Agatha, parentemente, faz uma vida normal: sai, compra roupas, enfeita-se, faz tratamentos nas termas, fala com os outros hóspedes, dança, ouve jazz todas as noites –uma banda vem tocar à pensão-, interessa-se pelas pessoas.

Dura tudo onze dias, ao fim dos quais a polícia consegue descobrir o seu paradeiro. Alguém a reconhecera nas fotografias que apareciam constantemente nos jornais: Mrs. Neele é afinal Agatha Christie.

Archie vai procurá-la à pensão e, no dia seguinte, a irmã de Agatha vem buscá-la. Regressam a casa, mudando várias vezes de comboio, para despistar os jornalistas e ela vai refugiar-se no campo, na casa onde a mãe vivera.

Durante um tempo ela e Archie tentam viver juntos, até perceberem que tudo estava acabado.

E nunca se saberá, exactamente, a razão daquela fuga.
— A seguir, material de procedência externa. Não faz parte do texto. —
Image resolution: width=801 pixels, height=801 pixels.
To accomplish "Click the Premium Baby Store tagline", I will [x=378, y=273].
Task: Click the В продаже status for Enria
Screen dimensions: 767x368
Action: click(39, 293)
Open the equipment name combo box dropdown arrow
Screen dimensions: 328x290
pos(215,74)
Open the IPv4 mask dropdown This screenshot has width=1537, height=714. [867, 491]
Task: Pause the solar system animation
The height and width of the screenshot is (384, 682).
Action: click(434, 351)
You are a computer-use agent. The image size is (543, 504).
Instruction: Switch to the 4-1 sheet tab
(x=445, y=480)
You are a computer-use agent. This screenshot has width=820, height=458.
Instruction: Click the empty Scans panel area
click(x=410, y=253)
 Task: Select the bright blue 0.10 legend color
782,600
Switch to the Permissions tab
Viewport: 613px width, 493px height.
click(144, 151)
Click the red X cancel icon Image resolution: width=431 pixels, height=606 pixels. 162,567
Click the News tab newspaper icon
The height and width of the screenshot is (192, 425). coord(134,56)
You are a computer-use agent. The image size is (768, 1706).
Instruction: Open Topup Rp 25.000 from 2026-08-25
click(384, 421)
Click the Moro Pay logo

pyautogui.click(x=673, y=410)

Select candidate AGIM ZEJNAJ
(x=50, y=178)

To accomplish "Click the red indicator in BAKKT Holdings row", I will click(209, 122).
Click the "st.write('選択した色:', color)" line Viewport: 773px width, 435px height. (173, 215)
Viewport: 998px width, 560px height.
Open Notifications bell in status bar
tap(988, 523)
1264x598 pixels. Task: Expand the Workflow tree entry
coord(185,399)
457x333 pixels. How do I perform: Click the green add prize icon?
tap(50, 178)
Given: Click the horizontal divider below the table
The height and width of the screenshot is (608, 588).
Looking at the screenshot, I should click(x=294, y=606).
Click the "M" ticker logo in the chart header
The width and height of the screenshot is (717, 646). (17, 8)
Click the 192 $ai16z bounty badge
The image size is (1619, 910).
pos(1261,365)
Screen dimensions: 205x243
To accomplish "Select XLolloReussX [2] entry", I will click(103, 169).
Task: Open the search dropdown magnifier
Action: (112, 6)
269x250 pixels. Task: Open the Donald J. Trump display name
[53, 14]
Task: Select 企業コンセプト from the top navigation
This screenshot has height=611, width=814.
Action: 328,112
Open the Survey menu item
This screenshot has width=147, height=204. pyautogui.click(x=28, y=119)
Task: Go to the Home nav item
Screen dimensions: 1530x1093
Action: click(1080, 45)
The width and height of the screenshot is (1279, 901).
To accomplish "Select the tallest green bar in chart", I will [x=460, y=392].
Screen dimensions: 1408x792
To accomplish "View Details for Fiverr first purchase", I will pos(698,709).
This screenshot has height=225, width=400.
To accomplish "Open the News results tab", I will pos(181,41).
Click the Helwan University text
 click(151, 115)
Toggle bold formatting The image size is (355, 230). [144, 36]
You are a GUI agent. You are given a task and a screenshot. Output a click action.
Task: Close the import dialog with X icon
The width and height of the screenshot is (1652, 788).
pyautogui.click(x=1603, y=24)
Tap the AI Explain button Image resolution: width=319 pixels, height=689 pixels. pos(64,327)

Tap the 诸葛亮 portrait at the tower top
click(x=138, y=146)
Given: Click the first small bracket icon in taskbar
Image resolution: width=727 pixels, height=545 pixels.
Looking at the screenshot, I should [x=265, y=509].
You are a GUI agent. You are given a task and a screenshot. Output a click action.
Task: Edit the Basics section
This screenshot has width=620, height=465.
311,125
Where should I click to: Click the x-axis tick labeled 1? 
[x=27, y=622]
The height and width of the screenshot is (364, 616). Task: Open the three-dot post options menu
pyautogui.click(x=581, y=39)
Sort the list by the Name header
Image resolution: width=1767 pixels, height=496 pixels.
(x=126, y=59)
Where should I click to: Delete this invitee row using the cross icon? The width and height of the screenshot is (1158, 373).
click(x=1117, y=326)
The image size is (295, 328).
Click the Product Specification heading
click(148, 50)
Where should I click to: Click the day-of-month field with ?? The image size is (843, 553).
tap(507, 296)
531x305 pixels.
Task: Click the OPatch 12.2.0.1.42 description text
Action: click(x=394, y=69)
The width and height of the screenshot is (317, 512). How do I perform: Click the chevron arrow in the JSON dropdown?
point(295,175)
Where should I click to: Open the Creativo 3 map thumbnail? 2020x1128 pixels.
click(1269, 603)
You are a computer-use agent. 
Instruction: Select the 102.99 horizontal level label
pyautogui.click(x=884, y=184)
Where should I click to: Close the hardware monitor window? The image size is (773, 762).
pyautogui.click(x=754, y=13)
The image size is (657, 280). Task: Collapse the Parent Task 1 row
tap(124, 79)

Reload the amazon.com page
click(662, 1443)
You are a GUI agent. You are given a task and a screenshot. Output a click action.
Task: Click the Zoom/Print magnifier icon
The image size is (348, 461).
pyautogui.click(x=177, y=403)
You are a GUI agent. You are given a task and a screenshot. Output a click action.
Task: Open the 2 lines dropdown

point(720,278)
Tudo o que imaginarmos não passará de simples suposição.

A Lady do crime fez do seu desaparecimento um mistério como nos seus livros..."







Ilustrações:



1. capa do DVD-filme de Michael Apted, "Agatha", 1979, com Vanessa Redgrave, Dustin Hoffman, Tymothy Dalton.

Nota: Michael Apted (nascido em Aylesbury, condado de Buckinghamshire, Inglaterra, 10 de Fevereiro de 1941), é um realizador de cinema inglês.

2. fotografias que constam do livro de Laura Thompson: jornais que anunciam o desaparecimento de Agatha Christie.